Supplied material Block Start

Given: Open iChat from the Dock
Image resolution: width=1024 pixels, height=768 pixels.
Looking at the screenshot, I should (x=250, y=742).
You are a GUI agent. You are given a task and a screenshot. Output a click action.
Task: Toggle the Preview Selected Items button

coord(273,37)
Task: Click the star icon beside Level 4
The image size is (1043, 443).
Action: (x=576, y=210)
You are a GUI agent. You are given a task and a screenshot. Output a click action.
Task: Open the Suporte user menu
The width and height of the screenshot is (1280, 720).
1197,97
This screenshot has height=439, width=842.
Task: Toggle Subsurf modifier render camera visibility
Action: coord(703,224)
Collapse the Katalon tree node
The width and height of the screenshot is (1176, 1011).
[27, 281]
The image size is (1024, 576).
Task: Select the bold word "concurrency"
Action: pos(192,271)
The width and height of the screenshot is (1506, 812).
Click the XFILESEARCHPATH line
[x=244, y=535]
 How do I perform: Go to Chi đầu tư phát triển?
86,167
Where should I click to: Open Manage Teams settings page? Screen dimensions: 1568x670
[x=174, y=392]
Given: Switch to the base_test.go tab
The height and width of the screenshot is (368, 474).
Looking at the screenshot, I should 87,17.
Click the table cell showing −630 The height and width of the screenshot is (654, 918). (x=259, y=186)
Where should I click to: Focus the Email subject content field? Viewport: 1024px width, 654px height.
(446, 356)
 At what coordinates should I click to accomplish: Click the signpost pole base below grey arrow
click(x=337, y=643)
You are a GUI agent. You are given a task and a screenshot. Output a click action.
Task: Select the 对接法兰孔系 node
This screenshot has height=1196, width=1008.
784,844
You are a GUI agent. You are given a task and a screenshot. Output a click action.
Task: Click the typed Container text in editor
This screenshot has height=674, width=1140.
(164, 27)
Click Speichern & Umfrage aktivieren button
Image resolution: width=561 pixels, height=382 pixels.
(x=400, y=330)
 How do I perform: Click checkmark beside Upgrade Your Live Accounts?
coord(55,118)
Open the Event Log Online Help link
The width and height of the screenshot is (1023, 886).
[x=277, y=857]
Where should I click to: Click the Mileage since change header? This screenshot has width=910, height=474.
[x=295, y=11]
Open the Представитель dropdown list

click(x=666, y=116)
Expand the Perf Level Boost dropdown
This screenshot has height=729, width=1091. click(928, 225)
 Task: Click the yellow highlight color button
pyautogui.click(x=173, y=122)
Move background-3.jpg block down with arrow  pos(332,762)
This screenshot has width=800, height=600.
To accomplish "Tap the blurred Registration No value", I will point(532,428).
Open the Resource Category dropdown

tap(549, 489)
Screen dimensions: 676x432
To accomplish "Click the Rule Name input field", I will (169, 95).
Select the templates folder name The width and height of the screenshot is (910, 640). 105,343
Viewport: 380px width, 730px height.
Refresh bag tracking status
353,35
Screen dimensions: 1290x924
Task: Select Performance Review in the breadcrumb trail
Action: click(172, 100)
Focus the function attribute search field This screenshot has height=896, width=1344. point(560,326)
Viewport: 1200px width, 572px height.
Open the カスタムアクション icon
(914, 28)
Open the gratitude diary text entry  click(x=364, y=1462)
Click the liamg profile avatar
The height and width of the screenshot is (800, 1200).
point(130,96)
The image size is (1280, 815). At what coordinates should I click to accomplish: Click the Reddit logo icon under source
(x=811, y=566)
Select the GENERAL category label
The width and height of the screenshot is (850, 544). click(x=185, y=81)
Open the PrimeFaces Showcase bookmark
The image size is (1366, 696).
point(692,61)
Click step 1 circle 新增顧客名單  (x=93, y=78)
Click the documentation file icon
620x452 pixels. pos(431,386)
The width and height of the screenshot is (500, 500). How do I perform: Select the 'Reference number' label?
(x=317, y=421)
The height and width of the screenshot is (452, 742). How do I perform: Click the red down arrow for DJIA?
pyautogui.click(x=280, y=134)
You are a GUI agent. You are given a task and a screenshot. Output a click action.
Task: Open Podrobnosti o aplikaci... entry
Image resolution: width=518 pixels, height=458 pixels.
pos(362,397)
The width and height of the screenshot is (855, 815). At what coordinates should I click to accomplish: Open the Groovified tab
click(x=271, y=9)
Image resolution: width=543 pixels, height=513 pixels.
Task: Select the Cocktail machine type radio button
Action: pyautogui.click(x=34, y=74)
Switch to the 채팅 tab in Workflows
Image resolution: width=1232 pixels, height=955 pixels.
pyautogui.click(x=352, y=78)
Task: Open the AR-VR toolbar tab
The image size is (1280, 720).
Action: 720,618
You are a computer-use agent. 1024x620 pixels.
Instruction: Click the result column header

Supplied material Block End

Among the lines above, find those with the string "node" and copy them.

Written answer —
Collapse the Katalon tree node
Task: Select the 对接法兰孔系 node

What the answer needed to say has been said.